> Text provided:
+ + +

DOSAGE AND ADMINISTRATION
Patients should prime QVAR by actuating into the air twice before using for the first time or if QVAR has not been used for over ten days. Avoid spraying in the eyes or face when priming QVAR. QVAR is a solution aerosol, which does not require shaking. Consistent dose delivery is achieved, whether using the 40 or 80 mcg strengths, due to proportionality of the two products (i.e., two actuations of 40 mcg strength should provide a dose comparable to one actuation of the 80 mcg strength).
QVAR should be administered by the oral inhaled route in patients 5 years of age and older. Use of QVAR with a spacer device in children less than 5 years of age is not recommended (See PRECAUTIONS, Pediatric Use). The onset and degree of symptom relief will vary in individual patients. Improvement in asthma symptoms should be expected within the first or second week of starting treatment, but maximum benefit should not be expected until 3-4 weeks of therapy. For patients who do not respond adequately to the starting dose after 3-4 weeks of therapy, higher doses may provide additional asthma control. The safety and efficacy of QVAR when administered in excess of recommended doses has not been established.
Recommended Dosage for QVAR:
| Previous Therapy || Recommended Starting Dose || Highest Recommended Dose |
| Adults and Adolescents: |
|Bronchodilators Alone||40 to 80 mcg twice daily||320 mcg twice daily|
|Inhaled Corticosteroids||40 to 160 mcg twice daily||320 mcg twice daily|
| Children 5 to 11 years: |
|Bronchodilators Alone||40 mcg twice daily||80 mcg twice daily|
|Inhaled Corticosteroids||40 mcg twice daily||80 mcg twice daily|
The recommended dosage of QVAR relative to CFC-based beclomethasone dipropionate (CFC-BDP) inhalation aerosols is lower due to differences in delivery characteristics between the products. Recognizing that a definitive comparative therapeutic ratio between QVAR and CFC-BDP has not been demonstrated, any patient who is switched from CFC-BDP to QVAR should be dosed appropriately, taking into account the dosing recommendations above, and should be monitored to ensure that the dose of QVAR selected is safe and efficacious. As with any inhaled corticosteroid, physicians are advised to titrate the dose of QVAR downward over time to the lowest level that maintains proper asthma control. This is particularly important in children since a controlled study has shown that QVAR has the potential to affect growth in children.
Patients should be instructed on the proper use of their inhaler. Patients should be advised that QVAR may have a different taste and inhalation sensation than that of an inhaler containing CFC propellant.

+ + +

> Data listing:
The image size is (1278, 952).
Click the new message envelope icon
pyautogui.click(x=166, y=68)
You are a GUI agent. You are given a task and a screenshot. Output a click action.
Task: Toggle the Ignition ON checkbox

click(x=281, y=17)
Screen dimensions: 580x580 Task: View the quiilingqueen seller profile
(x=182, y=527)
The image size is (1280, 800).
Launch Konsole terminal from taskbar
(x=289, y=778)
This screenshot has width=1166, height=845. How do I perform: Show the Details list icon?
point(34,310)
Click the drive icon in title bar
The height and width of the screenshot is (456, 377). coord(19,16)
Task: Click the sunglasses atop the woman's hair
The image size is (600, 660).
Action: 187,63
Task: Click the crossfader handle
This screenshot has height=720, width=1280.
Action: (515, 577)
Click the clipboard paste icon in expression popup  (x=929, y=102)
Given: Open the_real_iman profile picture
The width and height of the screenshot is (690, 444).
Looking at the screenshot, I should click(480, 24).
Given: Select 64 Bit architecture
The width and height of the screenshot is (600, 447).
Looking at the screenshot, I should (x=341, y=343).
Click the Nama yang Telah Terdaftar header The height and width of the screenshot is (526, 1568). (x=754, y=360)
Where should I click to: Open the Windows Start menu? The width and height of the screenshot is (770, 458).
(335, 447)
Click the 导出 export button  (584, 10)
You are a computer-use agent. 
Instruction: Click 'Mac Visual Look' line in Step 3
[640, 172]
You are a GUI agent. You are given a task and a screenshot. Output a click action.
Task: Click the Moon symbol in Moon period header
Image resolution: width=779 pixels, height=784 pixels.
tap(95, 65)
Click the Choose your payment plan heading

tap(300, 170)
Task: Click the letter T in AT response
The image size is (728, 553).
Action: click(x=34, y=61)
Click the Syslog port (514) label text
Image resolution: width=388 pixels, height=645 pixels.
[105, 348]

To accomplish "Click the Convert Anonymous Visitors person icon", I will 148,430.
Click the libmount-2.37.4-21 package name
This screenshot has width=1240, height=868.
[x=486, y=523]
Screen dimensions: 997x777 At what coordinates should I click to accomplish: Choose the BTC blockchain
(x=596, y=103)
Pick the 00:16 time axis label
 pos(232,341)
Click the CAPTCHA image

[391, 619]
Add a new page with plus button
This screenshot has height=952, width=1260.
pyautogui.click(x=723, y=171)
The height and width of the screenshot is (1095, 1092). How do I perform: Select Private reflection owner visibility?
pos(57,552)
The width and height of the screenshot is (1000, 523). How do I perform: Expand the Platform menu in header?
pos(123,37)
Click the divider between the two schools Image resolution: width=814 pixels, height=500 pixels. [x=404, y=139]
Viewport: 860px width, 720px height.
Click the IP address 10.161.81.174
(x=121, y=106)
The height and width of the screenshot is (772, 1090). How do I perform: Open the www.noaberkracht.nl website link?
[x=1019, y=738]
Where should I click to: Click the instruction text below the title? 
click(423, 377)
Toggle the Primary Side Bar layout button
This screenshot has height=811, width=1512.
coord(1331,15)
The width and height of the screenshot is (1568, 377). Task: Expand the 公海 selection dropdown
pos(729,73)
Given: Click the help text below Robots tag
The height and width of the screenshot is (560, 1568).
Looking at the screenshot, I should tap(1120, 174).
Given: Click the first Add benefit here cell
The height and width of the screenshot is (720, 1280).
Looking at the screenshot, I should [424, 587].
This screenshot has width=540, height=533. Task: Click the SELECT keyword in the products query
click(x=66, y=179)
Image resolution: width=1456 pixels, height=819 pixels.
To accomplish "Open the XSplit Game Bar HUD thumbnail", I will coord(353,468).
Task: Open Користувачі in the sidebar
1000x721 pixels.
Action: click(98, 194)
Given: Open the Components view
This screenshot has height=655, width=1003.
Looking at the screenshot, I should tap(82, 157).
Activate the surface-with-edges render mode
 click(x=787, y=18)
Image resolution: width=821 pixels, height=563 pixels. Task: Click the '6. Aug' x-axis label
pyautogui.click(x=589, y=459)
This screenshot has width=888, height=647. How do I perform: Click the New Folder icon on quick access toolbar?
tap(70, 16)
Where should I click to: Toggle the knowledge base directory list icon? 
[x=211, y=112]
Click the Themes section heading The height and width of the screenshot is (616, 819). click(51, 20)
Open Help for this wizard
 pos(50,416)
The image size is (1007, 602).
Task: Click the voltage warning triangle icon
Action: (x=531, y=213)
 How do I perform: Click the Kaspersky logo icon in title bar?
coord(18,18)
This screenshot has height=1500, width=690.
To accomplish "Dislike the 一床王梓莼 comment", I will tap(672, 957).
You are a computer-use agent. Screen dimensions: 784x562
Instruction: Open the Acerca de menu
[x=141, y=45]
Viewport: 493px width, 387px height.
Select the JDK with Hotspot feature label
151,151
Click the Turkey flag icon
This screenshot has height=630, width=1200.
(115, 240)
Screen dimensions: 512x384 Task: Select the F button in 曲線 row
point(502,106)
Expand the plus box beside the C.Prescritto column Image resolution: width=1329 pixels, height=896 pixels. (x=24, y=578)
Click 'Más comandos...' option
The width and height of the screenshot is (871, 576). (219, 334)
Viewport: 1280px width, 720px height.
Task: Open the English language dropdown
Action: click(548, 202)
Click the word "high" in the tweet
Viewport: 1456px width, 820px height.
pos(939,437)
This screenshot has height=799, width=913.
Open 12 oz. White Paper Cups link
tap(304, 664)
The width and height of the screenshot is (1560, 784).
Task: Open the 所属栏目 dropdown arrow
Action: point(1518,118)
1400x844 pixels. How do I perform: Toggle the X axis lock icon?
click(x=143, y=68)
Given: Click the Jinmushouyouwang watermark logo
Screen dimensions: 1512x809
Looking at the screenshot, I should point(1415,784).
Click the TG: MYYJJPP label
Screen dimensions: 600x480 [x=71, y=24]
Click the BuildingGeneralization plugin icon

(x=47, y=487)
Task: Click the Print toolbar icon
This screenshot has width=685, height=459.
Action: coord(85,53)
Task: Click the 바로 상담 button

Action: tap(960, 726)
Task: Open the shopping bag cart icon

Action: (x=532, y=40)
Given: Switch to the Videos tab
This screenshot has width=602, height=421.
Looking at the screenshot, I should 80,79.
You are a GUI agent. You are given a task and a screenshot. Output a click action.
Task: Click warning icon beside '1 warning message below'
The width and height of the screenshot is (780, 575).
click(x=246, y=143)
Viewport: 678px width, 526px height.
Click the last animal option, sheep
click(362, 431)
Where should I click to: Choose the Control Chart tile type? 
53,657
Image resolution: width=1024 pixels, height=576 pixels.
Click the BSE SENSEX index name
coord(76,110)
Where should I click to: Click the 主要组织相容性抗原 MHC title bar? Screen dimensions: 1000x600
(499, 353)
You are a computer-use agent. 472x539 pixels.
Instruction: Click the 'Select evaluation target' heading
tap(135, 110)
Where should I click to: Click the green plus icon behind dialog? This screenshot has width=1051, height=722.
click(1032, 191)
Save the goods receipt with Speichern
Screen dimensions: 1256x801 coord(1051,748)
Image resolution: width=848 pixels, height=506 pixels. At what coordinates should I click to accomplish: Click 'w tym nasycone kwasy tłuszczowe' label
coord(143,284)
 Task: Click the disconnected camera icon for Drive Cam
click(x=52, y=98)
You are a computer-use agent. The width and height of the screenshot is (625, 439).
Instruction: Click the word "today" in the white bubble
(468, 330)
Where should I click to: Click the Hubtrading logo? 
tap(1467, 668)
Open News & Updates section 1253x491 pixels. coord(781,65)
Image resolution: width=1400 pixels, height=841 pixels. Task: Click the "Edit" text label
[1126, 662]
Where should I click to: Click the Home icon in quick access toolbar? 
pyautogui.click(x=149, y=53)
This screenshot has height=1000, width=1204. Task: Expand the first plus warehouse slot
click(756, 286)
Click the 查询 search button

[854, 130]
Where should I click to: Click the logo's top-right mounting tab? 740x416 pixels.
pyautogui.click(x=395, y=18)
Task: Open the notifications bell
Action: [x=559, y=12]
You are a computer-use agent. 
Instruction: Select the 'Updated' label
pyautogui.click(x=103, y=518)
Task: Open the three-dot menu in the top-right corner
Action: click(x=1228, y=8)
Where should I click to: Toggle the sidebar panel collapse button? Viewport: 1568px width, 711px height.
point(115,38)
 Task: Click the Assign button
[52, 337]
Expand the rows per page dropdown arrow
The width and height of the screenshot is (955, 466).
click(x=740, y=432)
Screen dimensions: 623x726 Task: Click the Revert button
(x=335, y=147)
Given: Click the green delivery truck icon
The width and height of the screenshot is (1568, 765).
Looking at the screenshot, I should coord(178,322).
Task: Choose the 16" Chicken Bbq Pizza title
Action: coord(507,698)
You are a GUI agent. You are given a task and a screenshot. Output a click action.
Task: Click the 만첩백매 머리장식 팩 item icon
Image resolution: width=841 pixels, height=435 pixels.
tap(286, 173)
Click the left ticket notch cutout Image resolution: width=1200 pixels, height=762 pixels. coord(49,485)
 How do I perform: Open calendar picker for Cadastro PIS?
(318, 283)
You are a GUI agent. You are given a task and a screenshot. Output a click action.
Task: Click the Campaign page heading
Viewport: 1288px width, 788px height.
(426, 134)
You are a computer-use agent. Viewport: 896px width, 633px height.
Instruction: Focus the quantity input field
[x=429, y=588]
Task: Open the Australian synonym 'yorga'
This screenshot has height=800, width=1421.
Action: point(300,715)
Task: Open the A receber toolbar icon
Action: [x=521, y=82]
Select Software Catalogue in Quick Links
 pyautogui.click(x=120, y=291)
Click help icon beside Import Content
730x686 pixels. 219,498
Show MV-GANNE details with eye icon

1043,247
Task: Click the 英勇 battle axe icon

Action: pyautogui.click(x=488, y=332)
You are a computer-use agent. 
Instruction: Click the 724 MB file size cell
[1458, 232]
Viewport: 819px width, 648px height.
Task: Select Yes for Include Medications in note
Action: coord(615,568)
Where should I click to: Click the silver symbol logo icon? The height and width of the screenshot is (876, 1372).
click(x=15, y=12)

+ + +

> Problem 1:
Answer these questions from the QVAR dosing section.
(a) How many times should patients actuate QVAR into the air when priming it?
(b) What is the highest recommended dose for children 5 to 11 years of age?
(c) After how long a period of therapy should maximum benefit be expected?
> Problem 2: From the QVAR dosing section, quote the passage starting with "DOSAGE AND ADMINISTRATION" and going on through "80 mcg strength).".
> Problem 3: Write what comes next in the QVAR dosing section, picking up after its final sentence.

> Your response 1:
(a) Twice.
(b) 80 mcg twice daily.
(c) 3-4 weeks.

> Your response 2:
DOSAGE AND ADMINISTRATION
Patients should prime QVAR by actuating into the air twice before using for the first time or if QVAR has not been used for over ten days. Avoid spraying in the eyes or face when priming QVAR. QVAR is a solution aerosol, which does not require shaking. Consistent dose delivery is achieved, whether using the 40 or 80 mcg strengths, due to proportionality of the two products (i.e., two actuations of 40 mcg strength should provide a dose comparable to one actuation of the 80 mcg strength).

> Your response 3:
Patients Not Receiving Systemic Corticosteroids
Patients who require maintenance therapy of their asthma may benefit from treatment with QVAR at the doses recommended above. In patients who respond to QVAR, improvement in pulmonary function is usually apparent within 1 to 4 weeks after the start of therapy. Once the desired effect is achieved, consideration should be given to tapering to the lowest effective dose.
Patients Maintained on Systemic Corticosteroids
QVAR may be effective in the management of asthmatics maintained on systemic corticosteroids and may permit replacement or significant reduction in the dosage of systemic corticosteroids.
The patient's asthma should be reasonably stable before treatment with QVAR is started. Initially, QVAR should be used concurrently with the patient's usual maintenance dose of systemic corticosteroids. After approximately one week, gradual withdrawal of the systemic corticosteroids is started by reducing the daily or alternate daily dose. Reductions may be made after an interval of one or two weeks, depending on the response of the patient. A slow rate of withdrawal is strongly recommended. Generally these decrements should not exceed 2.5 mg of prednisone or its equivalent. During withdrawal, some patients may experience symptoms of systemic corticosteroid withdrawal, e.g. joint and/or muscular pain, lassitude and depression, despite maintenance or even improvement in pulmonary function. Such patients should be encouraged to continue with the inhaler but should be monitored for objective signs of adrenal insufficiency. If evidence of adrenal insufficiency occurs, the systemic corticosteroid doses should be increased temporarily and thereafter withdrawal should continue more slowly.
During periods of stress or a severe asthma attack, transfer patients may require supplementary treatment with systemic corticosteroids.
DIRECTIONS FOR USE
Illustrated Patient's Instructions for proper use accompany each package of QVAR.